Expert Day: HPVM migration network & host SG heartbeat

Joe Ledesma · ‎12-13-2011

Hello,

Observing warnings from cmcld about heartbeat that correlate with when HPVM online migrations are being run.

syslog:

Dec 11 12:15:08 node-t cmcld[11261]: Warning: cmcld was unable to run for the last 3.5 seconds. Consult the Managing Serviceguard manual for guidance on setting MEMBER_TIMEOUT, and information on cmcld.

Dec 11 12:15:08 node-t cmcld[11261]: This node is at risk of being evicted from the running cluster. Increase MEMBER_TIMEOUT.

Dec 11 12:15:08 node-t cmcld[11261]: Member node-a seems unhealthy, not receiving heartbeats from it.

node-t common.log:

12/11/11 12:14:45|SUMMARY|CLI|root|/opt/hpvm/bin/hpvmmigrate -S -P vm-j -h node-a

...

12/11/11 12:18:20|SUMMARY|vm-j|root|Guest 'vm-j' migrated successfully to VM host 'node-a'

Hosts have multiple networks. Per SG doc, “HP recommends that you configure all subnets that connect cluster nodes as heartbeat networks”, have done this.

Would you recommend making a change to not run heartbeat on the one network used for online migration? (Changing the migration network IP to STATIONARY_IP.) Provided have enough other networks for heartbeat redundancy.

Background: Customer on SX2000-based midrange server npars using HPVM for database and app workloads, in production on HPVM 4.2 with VMs as Serviceguard A.11.19 packages configuration on Virtual Disk SAN storage. Planning update to HPVM 4.3 and A.11.20. (Started with HPVM 2.0 in 2007.) Test/dev VMs are on an i2 blade using HPVM 4.3 on Virtual FileDisks on NFS.

Joe

Dave Olker · ‎12-13-2011

Hi Joe,

Are you sure you're doing an online migration? I would expect to see the "-o" option on the hpvmmigrate command line if this were online.
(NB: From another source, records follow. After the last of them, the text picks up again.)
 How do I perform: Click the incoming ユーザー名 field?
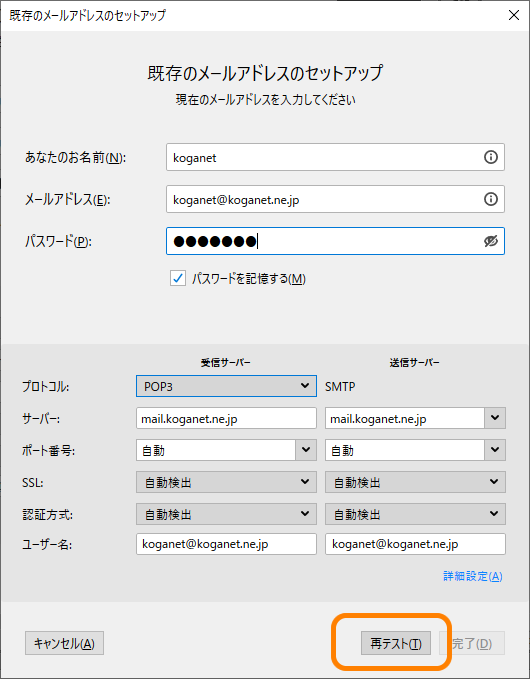coord(226,544)
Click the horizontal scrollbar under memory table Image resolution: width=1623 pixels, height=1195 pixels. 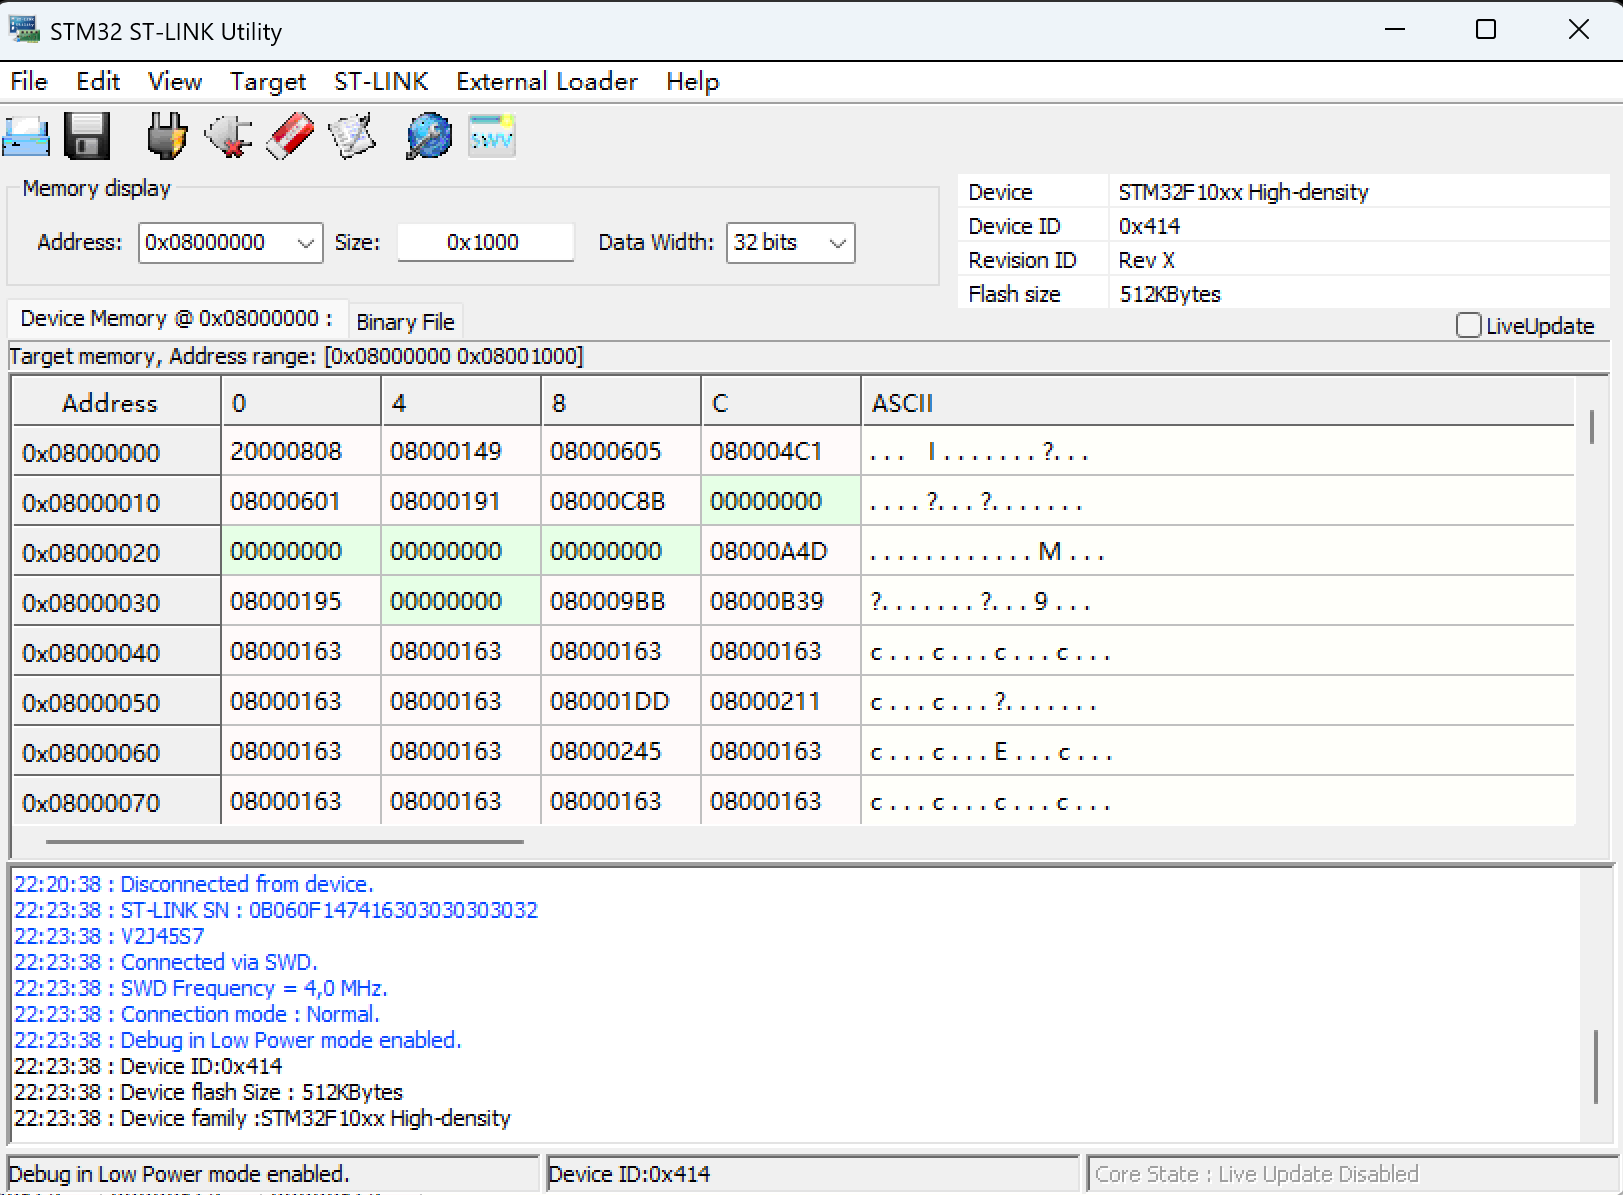[x=284, y=842]
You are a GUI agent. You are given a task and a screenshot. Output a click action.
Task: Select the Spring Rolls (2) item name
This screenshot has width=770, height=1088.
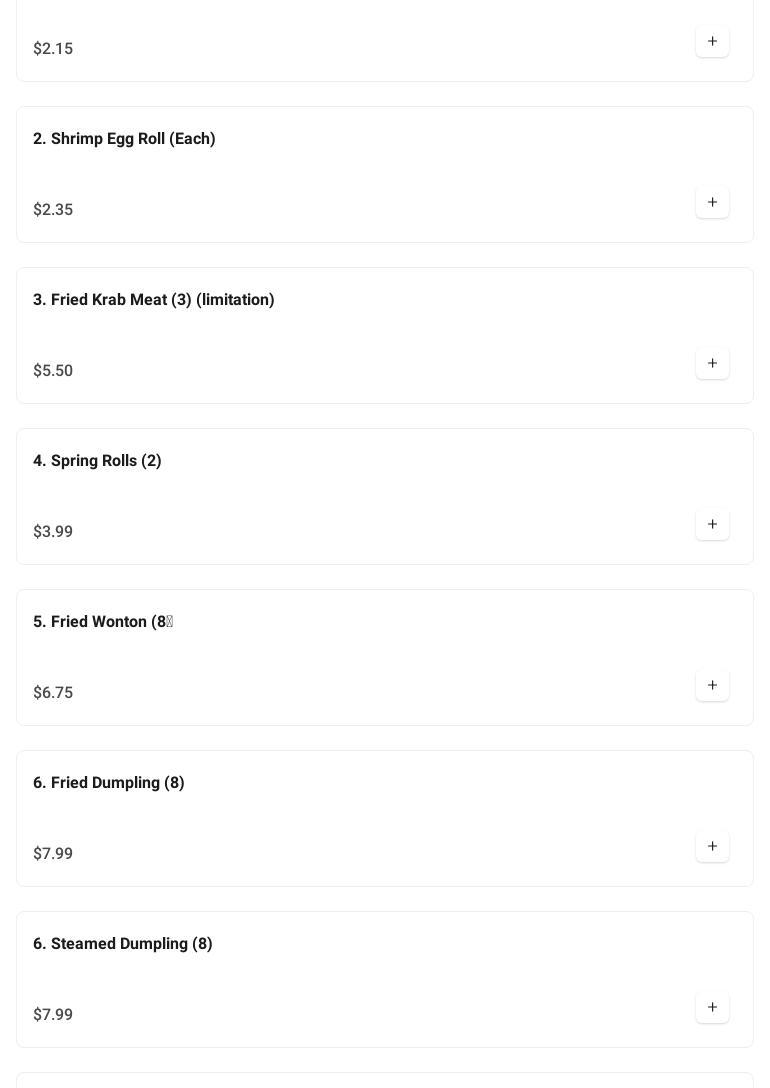(x=97, y=461)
> Would you recommend making a change to not run heartbeat

> on the one network used for online migration? (Changing the

> migration network IP to STATIONARY_IP.) Provided have enough

> other networks for heartbeat redundancy.
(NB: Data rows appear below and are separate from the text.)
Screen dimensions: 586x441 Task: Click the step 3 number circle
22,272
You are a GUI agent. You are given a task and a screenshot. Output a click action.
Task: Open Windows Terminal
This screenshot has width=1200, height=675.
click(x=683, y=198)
Absolutely. In fact, I recommend customers use a "dedicated" network interface for VM migration traffic. When I say "dedicated" I mean a network interface that does not have a virtual switch configured on it. When you configure a vswitch on an HPVM host, certain optimization features are disabled automatically and the NIC port is put into promiscuous mode. Both of these events can dramatically affect VM Host network performance for the NIC, and since VM migrations technically involve VM Host network traffic, having a vswitch on the NIC can cause migrations to really suffer.

If you have enough NICs to satisfy the Serviceguard requirements, I'd suggest a truly dedicated NIC for VM migrations.

> Planning update to HPVM 4.3 and A.11.20.

> (Started with HPVM 2.0 in 2007.) Test/dev VMs are

> on an i2 blade using HPVM 4.3 on Virtual FileDisks on NFS.

Are they planning on running with NFS-backed VM guests in production? If so, be careful about separating the NFS network traffic away from links used for SG heartbeats or VM migrations. :)

Regards,

Dave

I work for HPE

[Any personal opinions expressed are mine, and not official statements on behalf of Hewlett Packard Enterprise]

Joe Ledesma · ‎12-13-2011

Hi Dave,

> Are you sure you're doing an online migration? I would expect to see the "-o" option on the hpvmmigrate command line if this were online.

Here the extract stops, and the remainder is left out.